DOCUMENT EXTRACT>
╭──

Until tomorrow afternoon.

Now, I want you guys
to all meet at my house.

We're going to learn
about the Civil War,

the Codeman way.

So prepare to have
your minds blown.

And I hope you like the smell
of gunpowder.

Cool.

So, what do you say,
Mrs. Neidermeyer?

You want to amble
on down to the cafeteria?

Maybe we can grab
some Tuna Noodle Casserole,

Yeah. Hey.
You better watch out.

I think you are getting
those arm flap jobbies.

Hey, was that blond chick
your mom?

Wow.

- Hey, what's all this?
- This is Cody's re-creation

of the Battle of Gettysburg.

It's his way
of getting you ready

for It's Academic.

Greetings,
fellow time travelers.

And welcome to the battle
gf Gettysburg.

Now, I'm going
to be your host, Generalissimo
Ulysses S. Grant.

This is cool. It's definitely
better than history class.

Dude, this is history.

Look, history is not just
a bunch of boring facts.

It's about, like, cool things

that happened to real people
like us.

Man, that's bull. History
isn't about guys like me.

It's about a bunch
of old people.

Nah. That's where
you're wrong, dude.

Like, most of the people
that fought in the Civil War

were the same age
as you guys.

-No way.
-Sure, yeah, way.

Cody's right. In fact,
thousands of the soldiers

who died in the civil war
were under the age of 18.

-Really?
-Hey.

Check out this book over here.

We got all kinds
of interesting facts
just like that

about spies, double agents,

dudes getting
their arms amputated

with no anesthetic...

╰──

ACTIVITY 1> In the records, copy the lines from the one containing "At what (x,y)" through the one containing "Looking at the", inclusive, without changing them. Leave the pictures out.

MATERIAL FOR THIS TASK>
╭──

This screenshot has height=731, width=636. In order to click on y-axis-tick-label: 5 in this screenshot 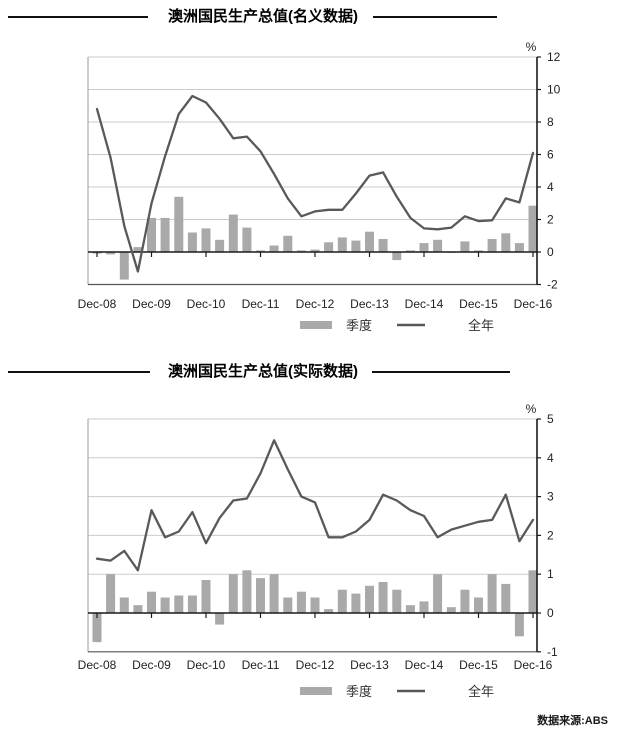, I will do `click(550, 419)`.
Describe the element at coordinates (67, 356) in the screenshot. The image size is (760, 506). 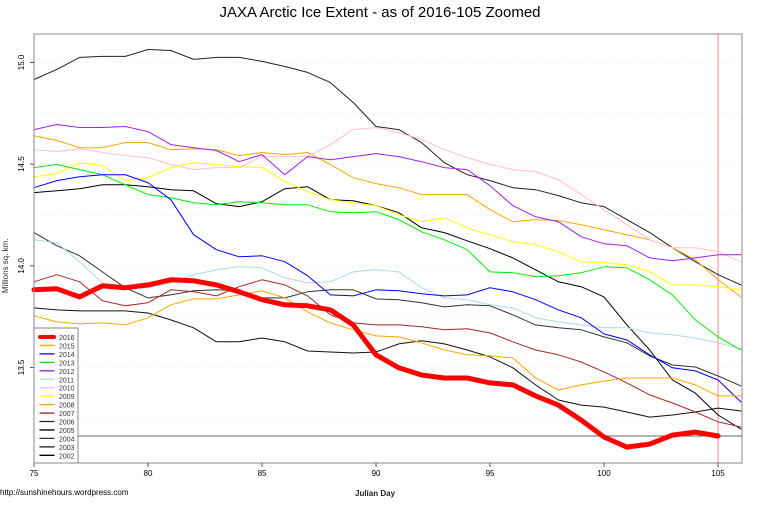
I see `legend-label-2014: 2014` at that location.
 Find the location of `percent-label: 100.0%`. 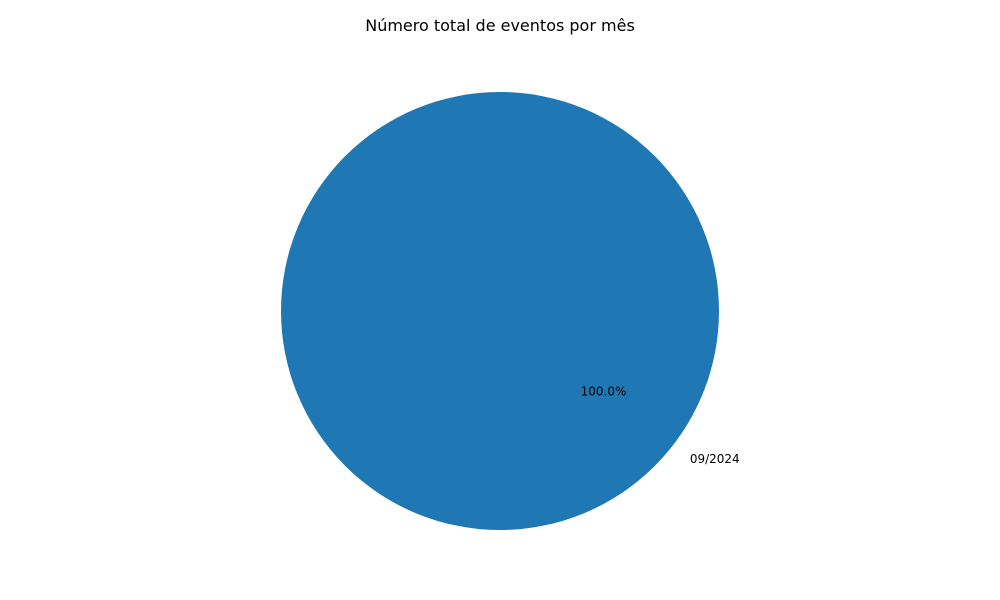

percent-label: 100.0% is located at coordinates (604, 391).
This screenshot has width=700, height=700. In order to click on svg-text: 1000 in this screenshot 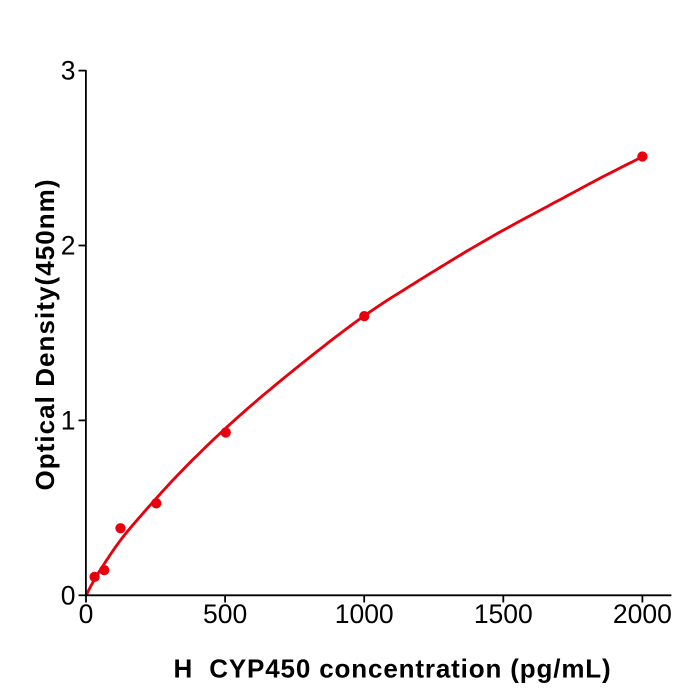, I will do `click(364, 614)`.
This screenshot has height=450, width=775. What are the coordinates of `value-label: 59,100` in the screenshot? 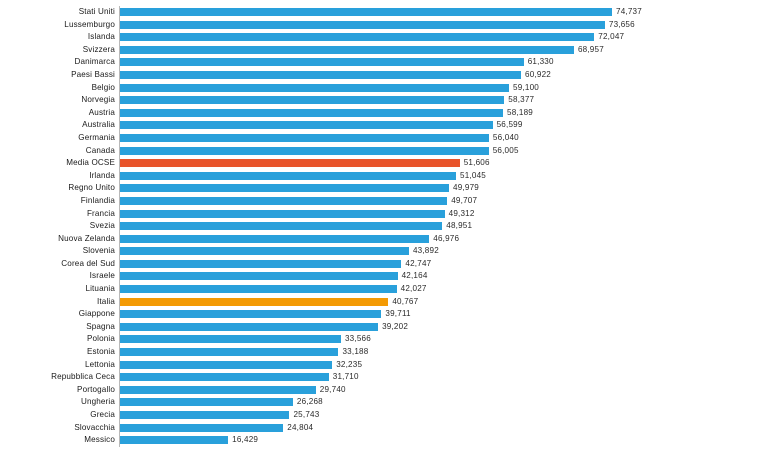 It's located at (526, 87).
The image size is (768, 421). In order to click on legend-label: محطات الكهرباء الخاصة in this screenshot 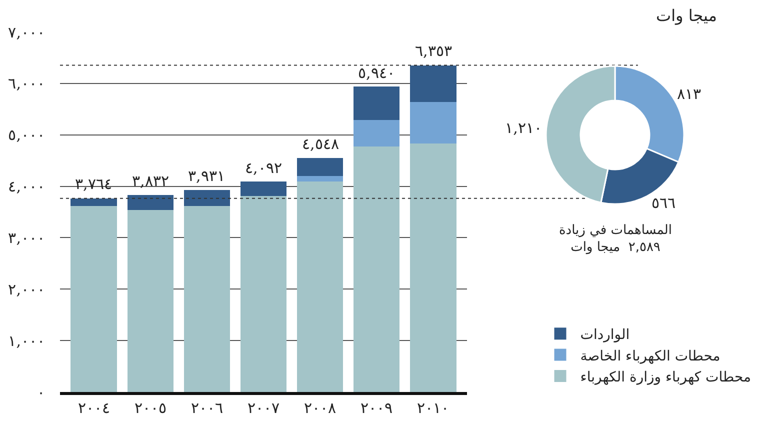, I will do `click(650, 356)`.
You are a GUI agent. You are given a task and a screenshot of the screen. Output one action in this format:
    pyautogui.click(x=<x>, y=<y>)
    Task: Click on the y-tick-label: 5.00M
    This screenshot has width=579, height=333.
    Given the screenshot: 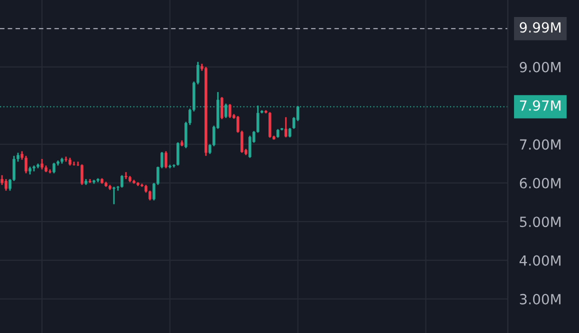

╰──
╭──

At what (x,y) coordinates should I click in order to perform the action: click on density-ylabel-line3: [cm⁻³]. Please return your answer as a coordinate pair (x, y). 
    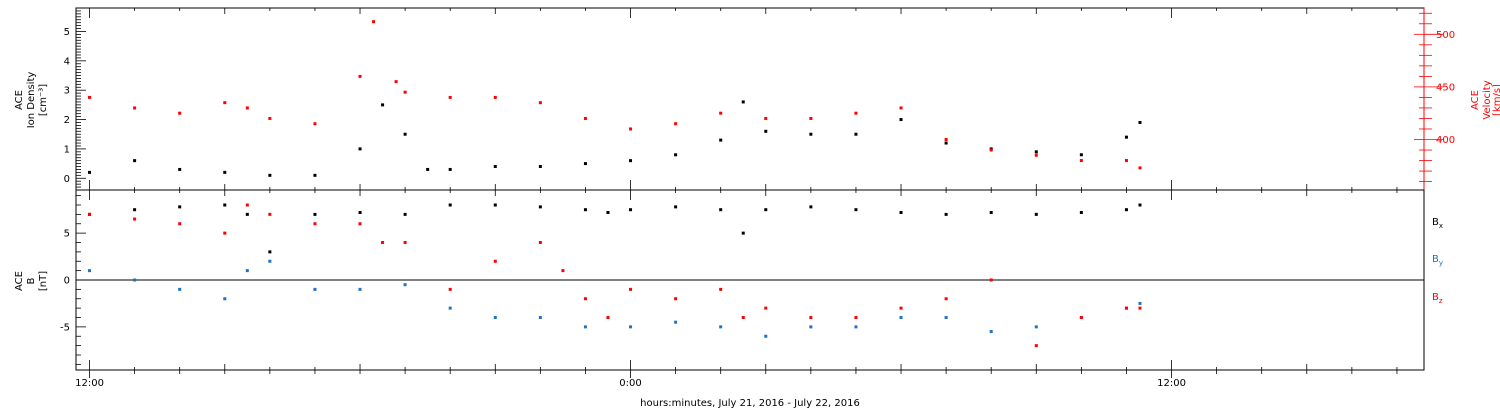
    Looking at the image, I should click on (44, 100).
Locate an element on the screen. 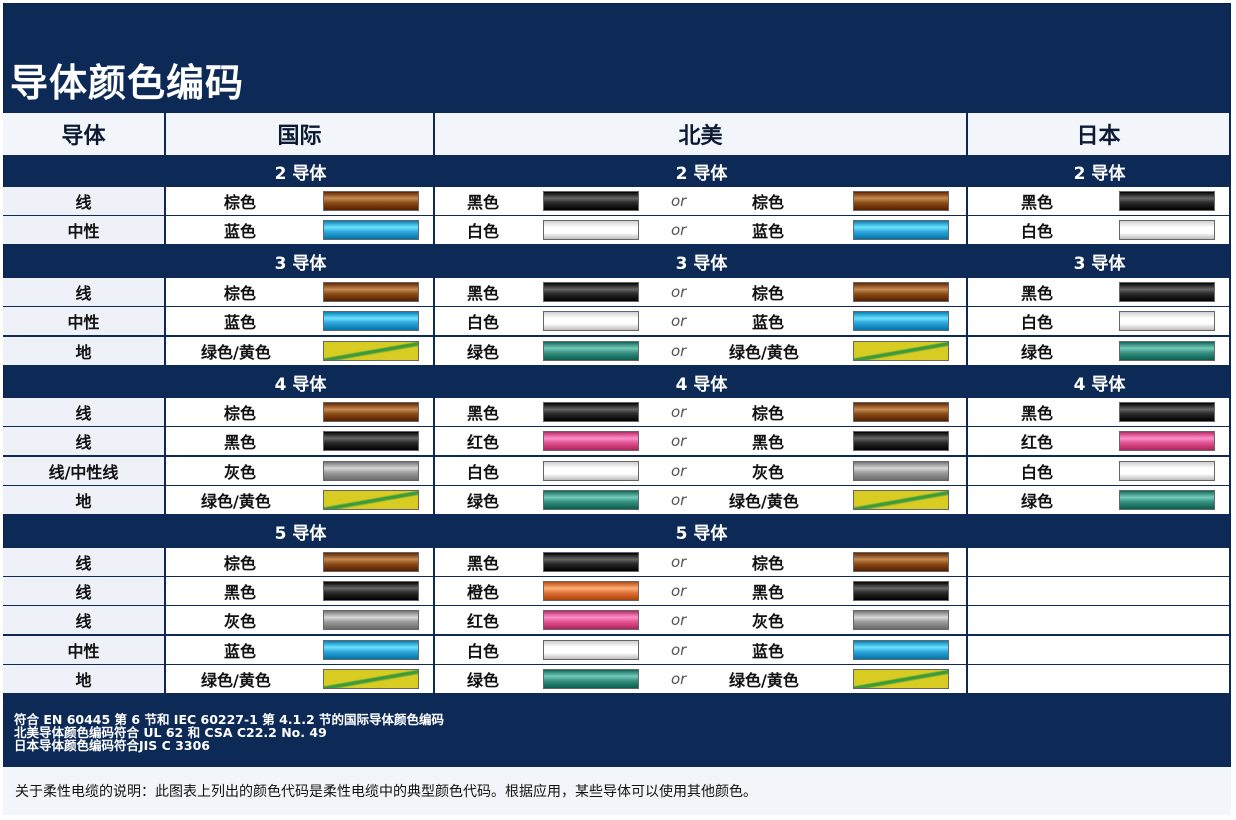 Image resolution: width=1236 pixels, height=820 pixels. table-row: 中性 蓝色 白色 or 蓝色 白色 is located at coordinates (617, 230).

╰──

ACTIVITY 2> In the script excerpt, what age were thousands of the soldiers who died in the Civil War under?

YOUR SOLUTION 1>
At what (x,y) coordinates should I click in order to perform the action: click on density-ylabel-line3: [cm⁻³]. Please return your answer as a coordinate pair (x, y). 
    Looking at the image, I should click on (44, 100).

YOUR SOLUTION 2> They were under the age of 18.